On February 1, they had set up camp and were searching for water when the 15 year-old (William Hutchison) son of one of the men found pieces of surface opal. Eight days later, the first opal claim was pegged.

Due to lack of water and the extreme heat, the party left on February 18th and headed to William Creek. A few months later, the O’Neill brothers & Fred Blakeley arrived and became the earliest opal mining pioneers and introduced the unique method of living underground in “dugouts”. The flies were bad and there were no building materials.

In 1917, the Trans Continental Railway was completed and a number of construction workers came to the opal fields. They were followed by soldiers returning from the First World War. Conditions were harsh and water and provisions had to be carted great distances and under very trying conditions.

During the Great Depression of the late 1930s and 1940s, opal prices plummeted and production almost came to a standstill. But then, typical of Coober Pedy’s history of boom and bust cycles, an Aboriginal woman named Tottie Bryant made a sensational opal find at the Eight Mile field in 1946 starting a new rush to the fields. During the 1960s, the mining industry expanded rapidly as many European migrants came to seek their fortunes. Opal mining developed into a multi-million dollar industry and Coober Pedy became a modern mining town.

 

Where Opal is today in Australia

Australia has 95% of the world’s supply of commercial opal and the largest percentage still comes from the 70 opal fields around Coober Pedy.

Opal is a true precious stone composed of amorphous silica and water. 85% of all opal found is called potch (opal without fiery colours) which has little value.

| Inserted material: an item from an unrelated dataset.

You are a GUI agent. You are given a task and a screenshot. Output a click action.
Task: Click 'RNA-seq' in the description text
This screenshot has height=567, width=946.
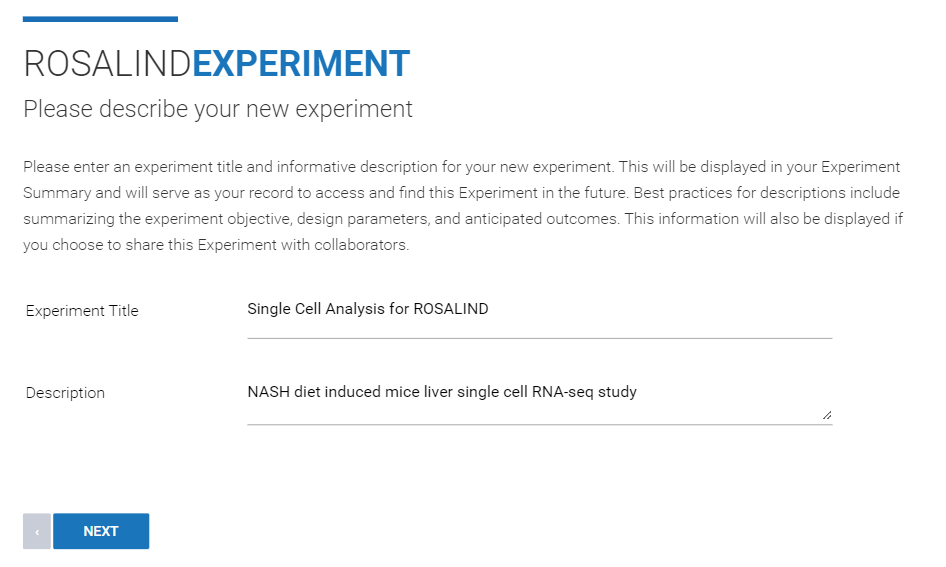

It is the other 10% of vividly coloured opal that qualifies as the precious opal admired throughout the world.

Mining

Miners, with a Mining Permit, can peg a claim either 50m x 50m or 50m x 100m to mine for opal.

The earlier form of mining was by sinking or digging a shaft then tunnelling along the level with a pick and shovel. A hand-pick or screwdriver was used when traces of opal were found.

Since the 1970’s, there has been a rapid increase in the use of mining machines. These days, most if not all prospecting shafts are made by using a Calweld-type drill which is used to excavate holes about one metre in diameter using an auger bucket. The drills can dig to a maximum depth of about 28m to 30m.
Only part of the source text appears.